Java中的Wordnet相似性：JAWS，JWNL还是Java WN ::相似性？

本文介绍了Java中的Wordnet相似性：JAWS，JWNL还是Java WN ::相似性？的处理方法，对大家解决问题具有一定的参考价值，需要的朋友们下面随着小编来一起学习吧！

问题描述

我需要在基于java的应用程序中使用Wordnet。
我想：

I need to use Wordnet in a java-based app.I want to:

搜索同义词

search synsets

查找synsets之间的相似性/相关性

find similarity/relatedness between synsets

我的应用使用RDF图，我知道有Wordnet的SPARQL端点，但我想最好有一份数据集的本地副本，因为它不是太大。

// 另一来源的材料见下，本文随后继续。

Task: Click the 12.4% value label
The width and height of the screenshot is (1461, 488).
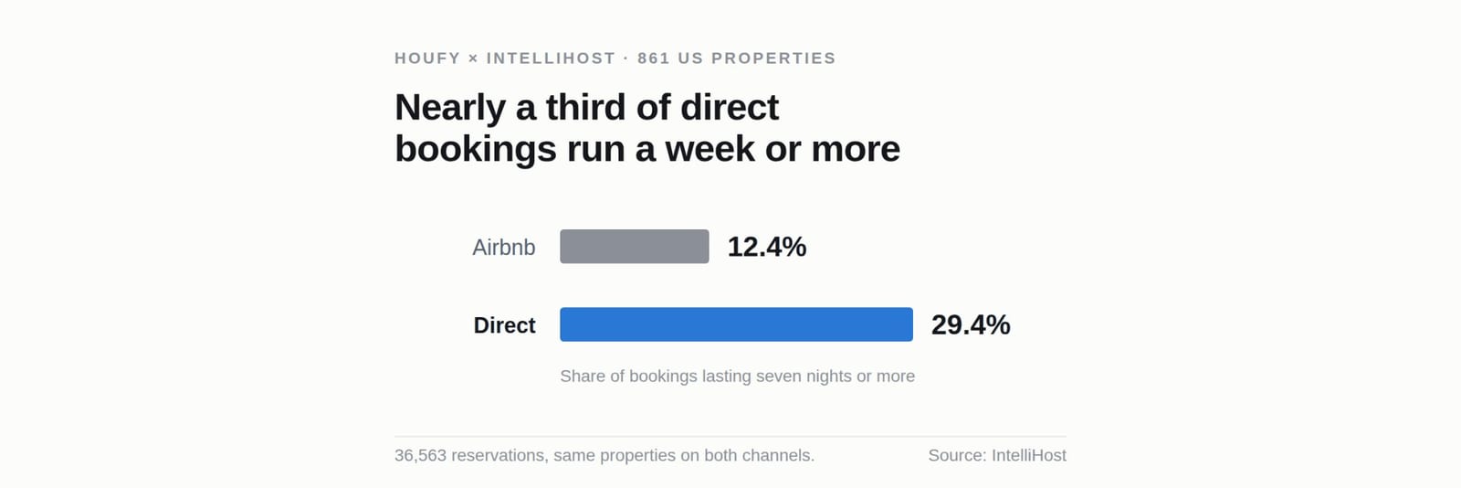Action: [767, 247]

My app uses RDF graphs and I know there are SPARQL endpoints with Wordnet, but I guess it's better to have a local copy of the dataset, as it's not too big.

我找到了以下的罐子：

一般图书馆 - JAWS

一般图书馆 - JWNL

相似性库（Perl） - Wordnet ::相似性

Wordnet的Java版本::相似度（测试版）

General library - JAWS http://lyle.smu.edu/~tspell/jaws/index.html
General library - JWNL http://sourceforge.net/projects/jwordnet
Similarity library (Perl) - Wordnet::similarity http://wn-similarity.sourceforge.net/
Java version of Wordnet::similarity http://www.cogs.susx.ac.uk/users/drh21/ (beta)

你会为我的应用推荐什么？

What would you recommend for my app?

是否可以通过一些绑定从Java应用程序中使用Perl库？

Is it possible to use a Perl library from a java app via some bindings?

谢谢！
Mulone

Thanks!Mulone

推荐答案

我将JAWS用于普通的wordnet内容，因为它易于使用。对于相似性的度量，但是，我使用位于库。您还需要下载文件夹，包含预处理的WordNet和语料库数据，以便它工作。代码可以这样使用，假设您将该文件夹放在项目文件夹中另一个名为lib的文件夹中：

I use JAWS for normal wordnet stuff because it's easy to use. For similarity metrics, though, I use the library located here. You'll also need to download this folder, containing pre-processed WordNet and corpus data, for it to work. The code can be used like this, assuming you placed that folder in another called "lib" in your project folder:

JWS ws = new JWS("./lib", "3.0");
Resnik res = ws.getResnik();
TreeMap<String, Double> scores1 = res.res(word1, word2, partOfSpeech);
for(Entry<String, Double> e: scores1.entrySet())
    System.out.println(e.getKey() + "\t" + e.getValue());
System.out.println("\nhighest score\t=\t" + res.max(word1, word2, partOfSpeech) + "\n\n\n");

这将打印如下内容，显示每个可能的同义词组合之间的相似性得分。要比较的词：

This will print something like the following, showing the similarity score between each possible combination of synsets represented by the words to be compared:

hobby#n#1,gardening#n#1 2.6043996588901104
hobby#n#2,gardening#n#1 -0.0
hobby#n#3,gardening#n#1 -0.0
highest score   =   2.6043996588901104

还有一些方法可以指定任何一个/两个词的含义： res（String word1，int senseNum1，String word2，partOfSpeech）等。遗憾的是，源文档不是JavaDoc，因此您需要手动检查它。该来源可以在下载。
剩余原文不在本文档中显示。